Guideline | Procedures |
---|---|
Step 1: criteria for ‘all cause dementia’ | |
Interferes with the ability to function at work or with usual abilities and | History and observation |
Represents a decline from previous ability and | ■ Evidence of changes in functioning reported by either patient and/or informant or observed by clinician |
Cannot be explained by delirium or major psychiatric disorder | |
Presence of cognitive impairment | History, observation, neuropsychological testing |
■ History-taking from a knowledgeable informant ■ Objective mental status testing and/or neuropsychological testing ■ Neuropsychological testing is recommended when history and mental status testing cannot provide a confident diagnosis | |
The cognitive or behavioural impairment involves a minimum of two domains | History, observation, neuropsychological testing |
■ Impaired ability to acquire/remember new information (eg, repeating questions, forgetting events or appointments, becoming lost in familiar places) ■ Impaired reasoning and handling of complex tasks, poor judgement (eg, inability to handle finances, poor decision making) ■ Impaired visuospatial abilities (eg, difficulty recognising faces or common objects) ■ Impaired language function (speaking, reading, writing; eg, difficulty thinking of common words while speaking, hesitations in speech) ■ Changes in personality, behaviour, comportment (eg, agitation, apathy, social withdrawal) | |
Difference between MCI and dementia | History and observation |
■ The fundamental difference between diagnoses of dementia versus MCI depends upon whether or not there is a significant change in the ability to function at work or in daily activities.
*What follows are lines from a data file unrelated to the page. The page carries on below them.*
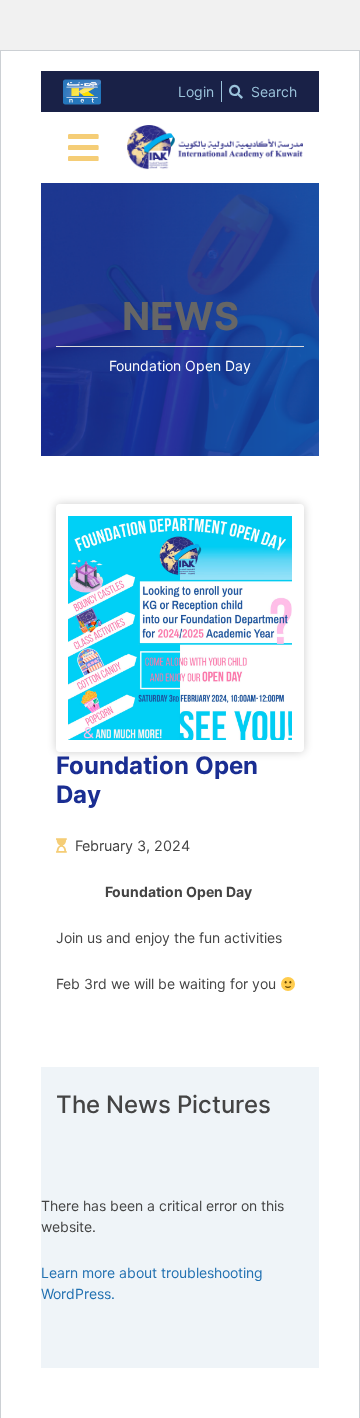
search (272, 91)
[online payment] (82, 92)
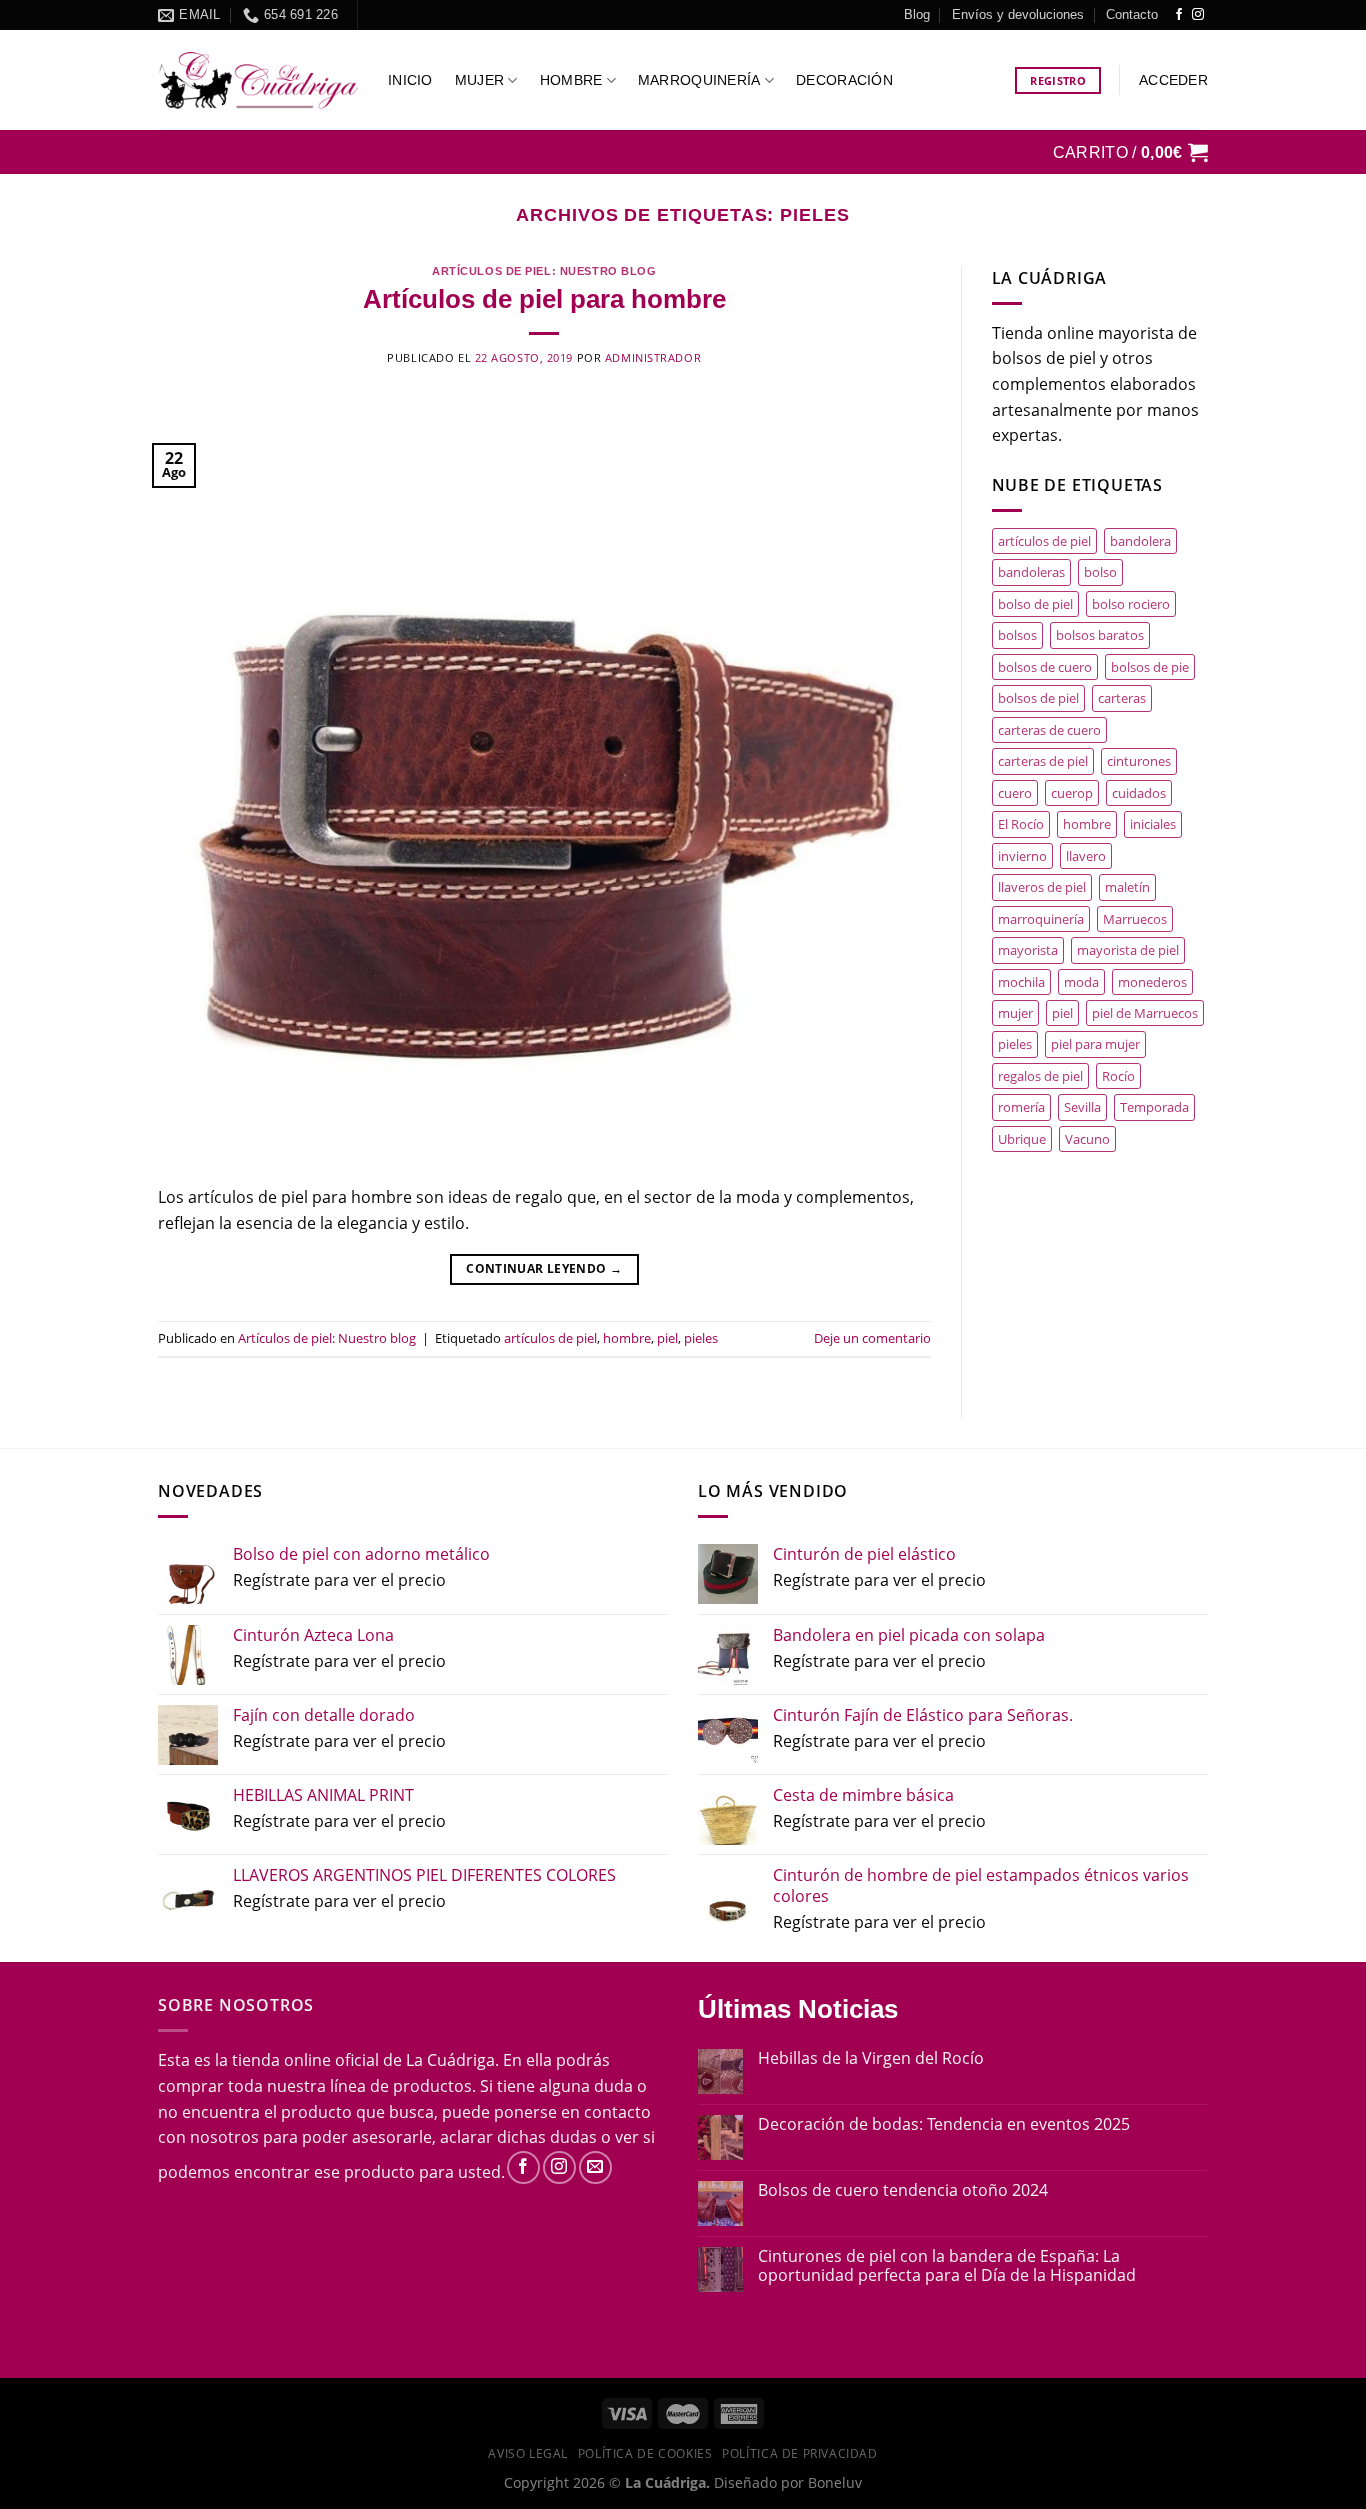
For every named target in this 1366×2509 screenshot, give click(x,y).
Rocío (1118, 1076)
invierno (1022, 856)
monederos (1152, 982)
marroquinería (1041, 919)
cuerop (1072, 793)
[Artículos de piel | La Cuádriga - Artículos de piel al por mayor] (258, 80)
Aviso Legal (528, 2453)
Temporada (1154, 1107)
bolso (1100, 572)
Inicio (410, 80)
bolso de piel (1035, 604)
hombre (627, 1338)
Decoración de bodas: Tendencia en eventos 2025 (944, 2124)
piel (667, 1338)
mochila (1021, 982)
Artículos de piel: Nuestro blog (544, 271)
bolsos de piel (1038, 698)
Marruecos (1135, 919)
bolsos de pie (1150, 667)
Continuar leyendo (544, 1268)
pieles (701, 1338)
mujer (1015, 1013)
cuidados (1139, 793)
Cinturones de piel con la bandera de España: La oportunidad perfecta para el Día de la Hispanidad (947, 2266)
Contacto (1132, 14)
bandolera (1140, 541)
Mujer (479, 80)
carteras (1122, 698)
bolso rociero (1131, 604)
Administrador (653, 357)
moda (1081, 982)
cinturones (1139, 761)
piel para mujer (1095, 1044)
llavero (1086, 856)
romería (1021, 1107)
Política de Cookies (645, 2453)
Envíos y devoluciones (1018, 14)
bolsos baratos (1100, 635)
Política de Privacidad (799, 2453)
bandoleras (1031, 572)
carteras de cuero (1049, 730)
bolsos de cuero (1045, 667)
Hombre (571, 80)
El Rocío (1021, 824)
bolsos (1017, 635)
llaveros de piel (1042, 887)
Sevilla (1082, 1107)
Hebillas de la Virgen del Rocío (871, 2058)
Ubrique (1022, 1139)
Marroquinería (699, 80)
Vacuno (1087, 1139)
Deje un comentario (872, 1338)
This will necessarily require clinical judgment based upon the information provided by the patient and a knowledgeable informant. | |
Step 2: criteria for ‘probable AD dementia’ | |
Meets criteria for dementia | See criteria above for dementia, step 1 |
Insidious onset: symptoms have a gradual onset over months or years, not sudden over hours or days. | History |
■ From patient and knowledgeable informant | |
Clear cut history of worsening of cognition | History, serial neuropsychological testing |
■ From patient and knowledgeable informant | |
Initial cognitive deficits are evident and most prominent in one of the following categories | History, neuropsychological testing |
■ Amnestic presentation – the most common presentation ■ Non-amnestic presentations | Amnestic presentation ■ Impairment of learning and recall of recently learned information |
(1) Language presentation | ■ Deficit in at least one other cognitive area Non-amnestic presentations |
(2) Visuospatial presentation | ■ Language: most prominent deficits are word finding, but should also be deficits in other cognitive areas |
(3) Executive dysfunction | ■ Visuospatial: most prominent deficits are spatial cognition, but should also be deficits in other cognitive areas ■ Executive: most prominent deficits are reasoning, judgment and problem solving, but should also be deficits in other cognitive areas |
Diagnosis of AD should not be made when there is evidence of another dementing illness | History, neuropsychological testing, imaging studies, laboratory studies |
Disorders to rule out include: ■ Vascular cognitive impairment/vascular dementia ■ Dementia with Lewy bodies ■ Frontal-temporal dementia – behavioural variant ■ Primary progressive aphasia ■ Evidence of neurological disease or non-neurological condition or medication that could have a substantial effect on cognition | |
Step 3: criteria for ‘probable AD dementia with increased level of certainty’ | |
Meets criteria for AD dementia | See criteria above for AD dementia, step 2 |
Probable AD dementia with documented decline | History, serial neuropsychological testing |
Evidence of progressive cognitive decline on subsequent evaluations from | |
■ knowledgeable informant or ■ cognitive testing (either formal neuropsychological evaluation or standardised mental status examinations) | |
Probable AD dementia in a carrier of a causative AD genetic mutation | Laboratory studies |
Presence of an early-onset familial genetic mutation | |
■ APP, PSEN1, or PSEN2 | |
(Note that the apolipoprotein E ɛ4 allele was not considered specific enough to meet criteria) | |
Step 4: evaluate the ‘biomarker probability of AD aetiology’ | |
Evaluate for atrophy of temporal (medial, basal, and lateral) and medial parietal cortex and other biomarkers when available and clinically useful | Biomarkers |
■ Although the use of biomarkers is not recommended routinely, they are available to the clinician when desired ■ There are two categories of biomarkers, those associated with Aβ protein deposition and those associated with downstream neurodegeneration (see table 1) ■ We recommend routine review of CT and MRI patterns of atrophy, a marker of downstream neurodegeneration ■ Presence of one biomarker category makes the ‘biomarker probability of AD aetiology’ ‘intermediate;’ both categories must be positive for a ‘high’ probability. The ‘lowest’ probability is present if both categories are negative |
Note: patients who would have met criteria under the 1984 guidelines would also meet criteria under the current guidelines.
Aβ, amyloid β; AD, Alzheimer's disease; APP, amyloid precursor protein; MCI, mild cognitive impairment; PSEN, presenilin.